* [What needs to be done] Rewrite the material below, changing every "dropdown" to "drop-down menu" and leaving everything else unchanged.

::::

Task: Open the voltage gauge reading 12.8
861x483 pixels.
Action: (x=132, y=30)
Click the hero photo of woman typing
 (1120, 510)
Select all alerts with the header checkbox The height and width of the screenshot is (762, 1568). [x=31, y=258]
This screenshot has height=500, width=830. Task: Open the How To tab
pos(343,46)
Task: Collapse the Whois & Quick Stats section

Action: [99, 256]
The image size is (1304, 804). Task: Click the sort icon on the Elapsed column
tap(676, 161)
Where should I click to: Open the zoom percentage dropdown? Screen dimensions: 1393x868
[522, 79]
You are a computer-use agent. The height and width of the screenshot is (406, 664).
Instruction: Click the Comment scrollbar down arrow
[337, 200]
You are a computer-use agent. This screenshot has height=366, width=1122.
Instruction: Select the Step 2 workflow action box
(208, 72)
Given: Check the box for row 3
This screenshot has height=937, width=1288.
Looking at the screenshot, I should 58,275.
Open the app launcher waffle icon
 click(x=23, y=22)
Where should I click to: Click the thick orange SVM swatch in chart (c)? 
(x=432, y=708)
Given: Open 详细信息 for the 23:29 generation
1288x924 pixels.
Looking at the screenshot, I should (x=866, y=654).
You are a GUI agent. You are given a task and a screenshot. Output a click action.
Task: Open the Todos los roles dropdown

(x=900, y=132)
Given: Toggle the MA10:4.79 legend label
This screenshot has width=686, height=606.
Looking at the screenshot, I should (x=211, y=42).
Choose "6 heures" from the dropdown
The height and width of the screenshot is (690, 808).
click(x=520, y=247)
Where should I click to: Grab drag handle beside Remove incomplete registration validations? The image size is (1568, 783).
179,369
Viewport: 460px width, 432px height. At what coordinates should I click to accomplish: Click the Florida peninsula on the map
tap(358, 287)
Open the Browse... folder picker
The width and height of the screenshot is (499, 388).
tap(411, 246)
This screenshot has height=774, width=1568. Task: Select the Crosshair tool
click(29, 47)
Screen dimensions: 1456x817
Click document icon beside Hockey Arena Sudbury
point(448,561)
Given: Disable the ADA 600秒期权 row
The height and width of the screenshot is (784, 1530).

::::

* [Problem solution]
Task: Open the voltage gauge reading 12.8
861x483 pixels.
Action: (x=132, y=30)
Click the hero photo of woman typing
 (1120, 510)
Select all alerts with the header checkbox The height and width of the screenshot is (762, 1568). [x=31, y=258]
This screenshot has height=500, width=830. Task: Open the How To tab
pos(343,46)
Task: Collapse the Whois & Quick Stats section

Action: [99, 256]
The image size is (1304, 804). Task: Click the sort icon on the Elapsed column
tap(676, 161)
Where should I click to: Open the zoom percentage drop-down menu? Screen dimensions: 1393x868
[522, 79]
You are a computer-use agent. The height and width of the screenshot is (406, 664).
Instruction: Click the Comment scrollbar down arrow
[337, 200]
You are a computer-use agent. This screenshot has height=366, width=1122.
Instruction: Select the Step 2 workflow action box
(208, 72)
Given: Check the box for row 3
This screenshot has height=937, width=1288.
Looking at the screenshot, I should 58,275.
Open the app launcher waffle icon
 click(x=23, y=22)
Where should I click to: Click the thick orange SVM swatch in chart (c)? 
(x=432, y=708)
Given: Open 详细信息 for the 23:29 generation
1288x924 pixels.
Looking at the screenshot, I should (x=866, y=654).
You are a GUI agent. You are given a task and a screenshot. Output a click action.
Task: Open the Todos los roles drop-down menu

(x=900, y=132)
Given: Toggle the MA10:4.79 legend label
This screenshot has width=686, height=606.
Looking at the screenshot, I should (x=211, y=42).
Choose "6 heures" from the drop-down menu
The height and width of the screenshot is (690, 808).
click(x=520, y=247)
Where should I click to: Grab drag handle beside Remove incomplete registration validations? The image size is (1568, 783).
179,369
Viewport: 460px width, 432px height. At what coordinates should I click to accomplish: Click the Florida peninsula on the map
tap(358, 287)
Open the Browse... folder picker
The width and height of the screenshot is (499, 388).
tap(411, 246)
This screenshot has height=774, width=1568. Task: Select the Crosshair tool
click(29, 47)
Screen dimensions: 1456x817
Click document icon beside Hockey Arena Sudbury
point(448,561)
Given: Disable the ADA 600秒期权 row
The height and width of the screenshot is (784, 1530).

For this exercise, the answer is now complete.